[Element and text location data]
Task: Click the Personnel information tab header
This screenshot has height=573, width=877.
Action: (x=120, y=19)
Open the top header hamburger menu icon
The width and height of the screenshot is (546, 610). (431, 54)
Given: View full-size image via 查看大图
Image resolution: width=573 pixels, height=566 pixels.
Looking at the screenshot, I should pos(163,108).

* * *

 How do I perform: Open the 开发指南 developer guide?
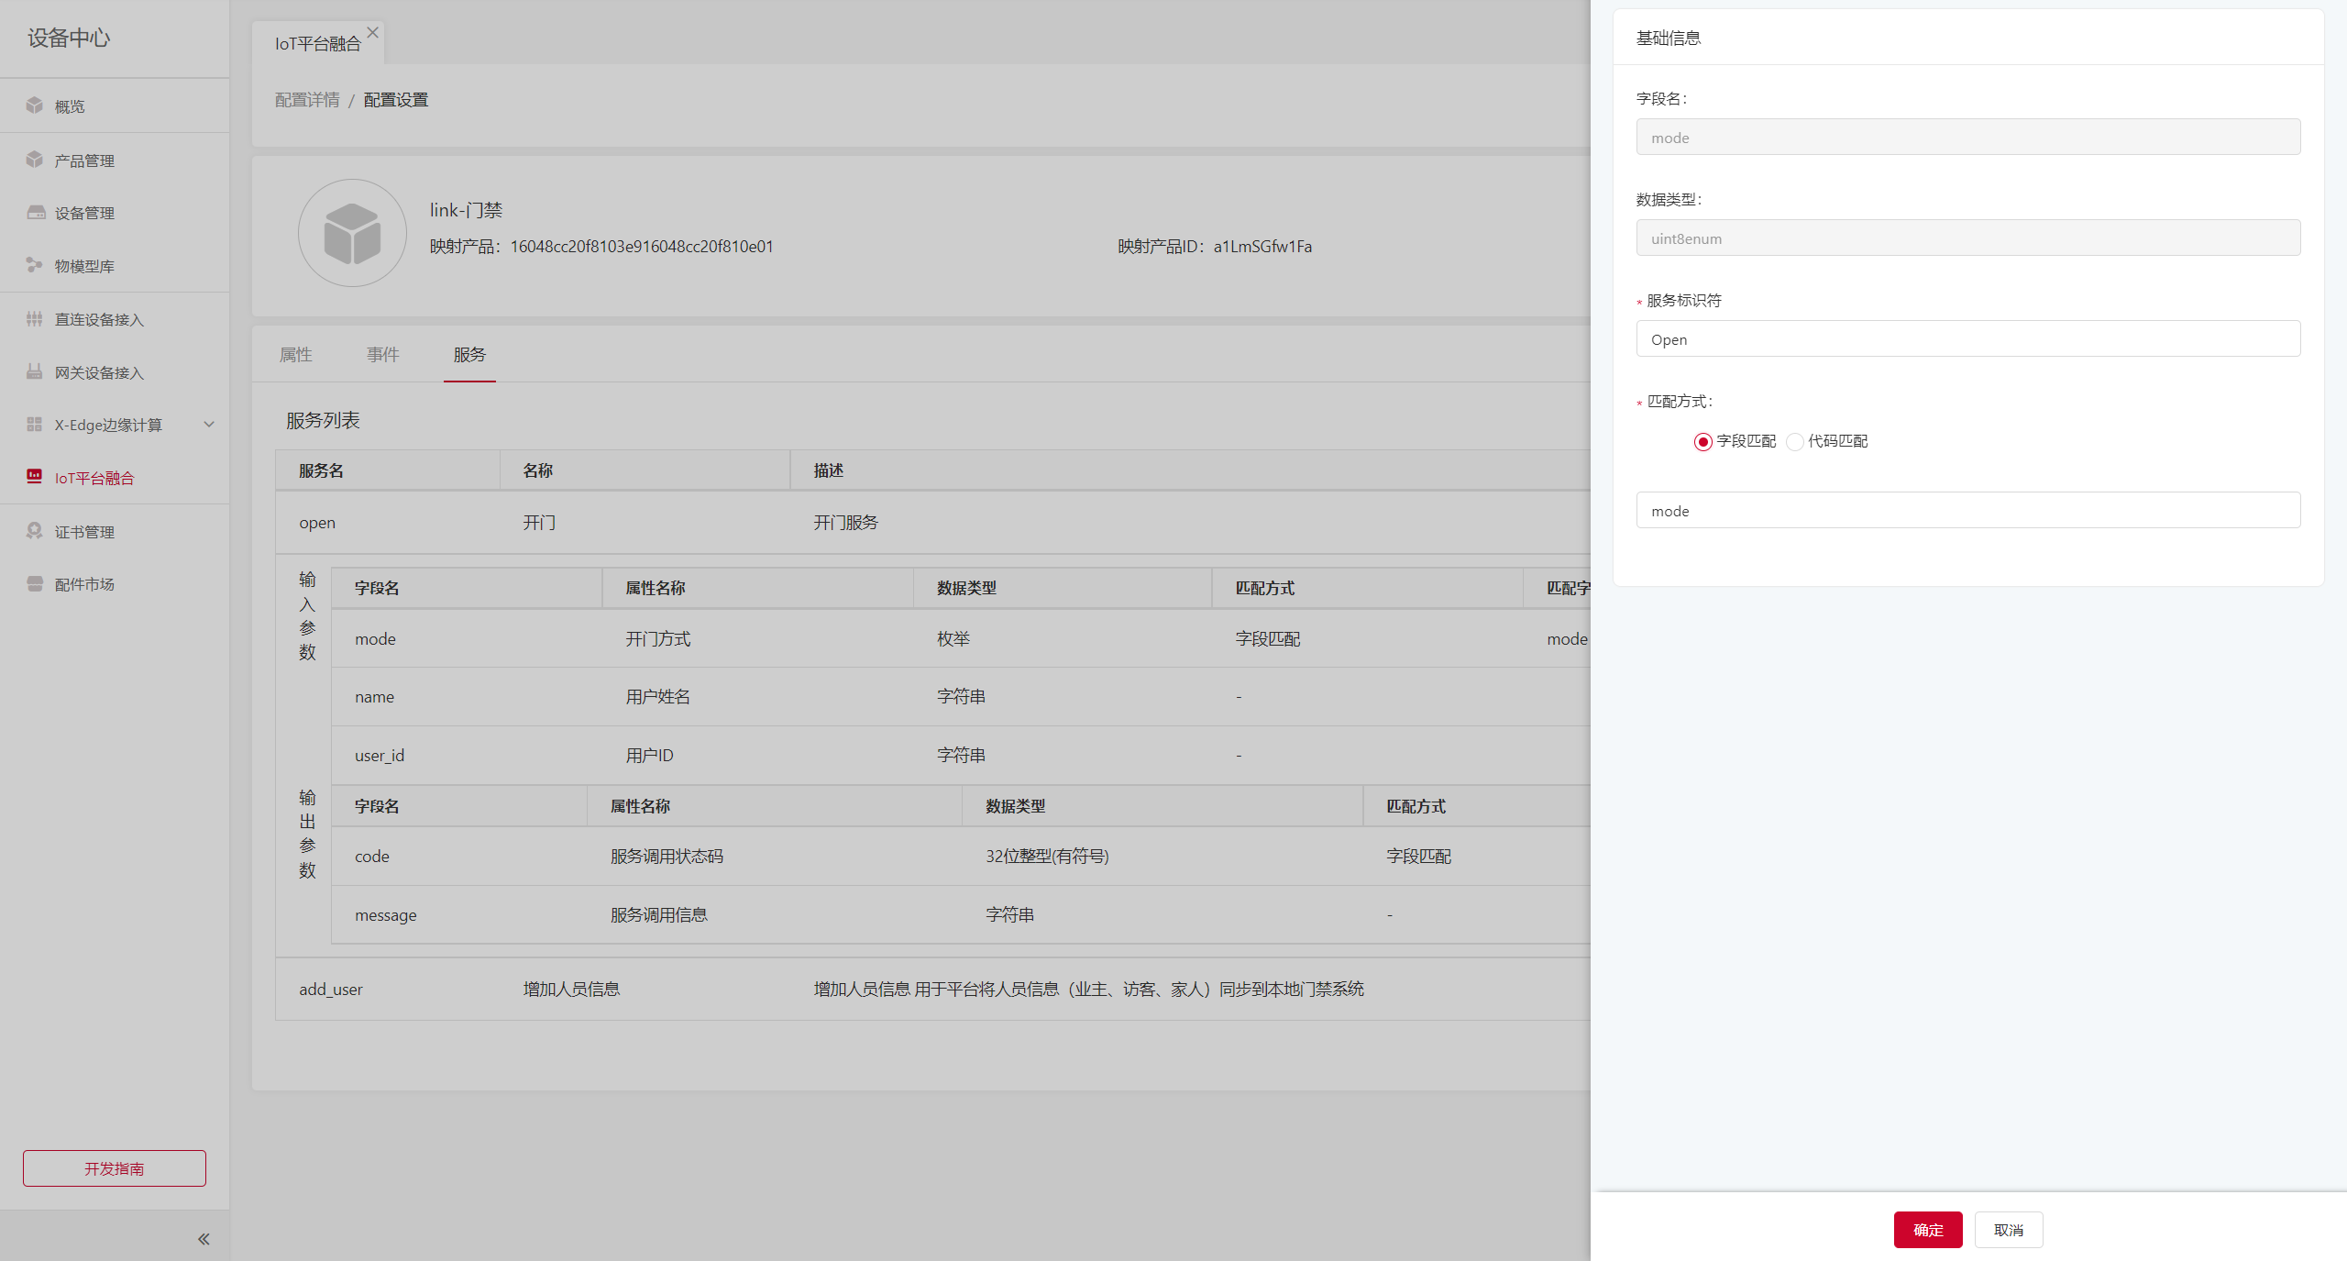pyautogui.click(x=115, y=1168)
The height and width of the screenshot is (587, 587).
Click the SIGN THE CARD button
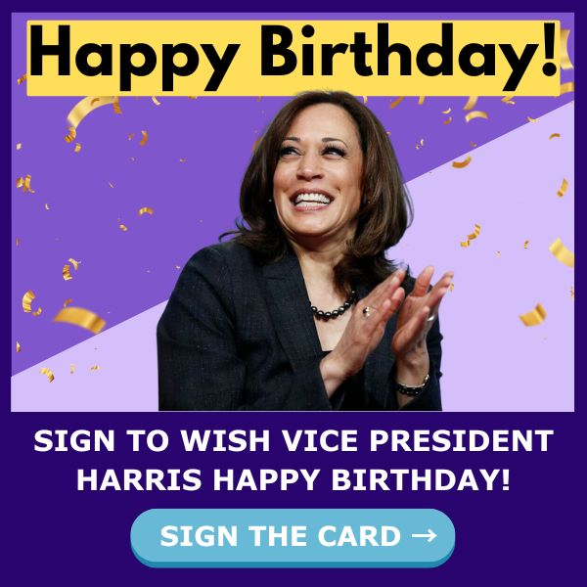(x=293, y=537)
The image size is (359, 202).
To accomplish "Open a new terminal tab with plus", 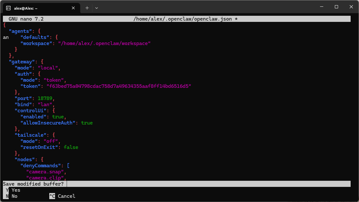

---

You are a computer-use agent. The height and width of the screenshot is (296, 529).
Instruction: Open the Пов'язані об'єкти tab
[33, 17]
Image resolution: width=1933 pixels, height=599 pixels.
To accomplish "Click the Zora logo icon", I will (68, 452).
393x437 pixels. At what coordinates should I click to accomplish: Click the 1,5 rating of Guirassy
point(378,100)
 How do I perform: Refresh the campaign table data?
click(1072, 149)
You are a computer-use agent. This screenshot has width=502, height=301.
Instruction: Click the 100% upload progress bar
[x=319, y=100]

• PROBLEM: Reproduce the entries from the line with "The image size is (359, 202)." up to and including the line with "a new terminal", renaming "terminal tab" as "console tab" and keeping everything else unchanged. Leave the pictures out of your answer.

• COMPLETED EXERCISE:
The image size is (359, 202).
To accomplish "Open a new console tab with plus", 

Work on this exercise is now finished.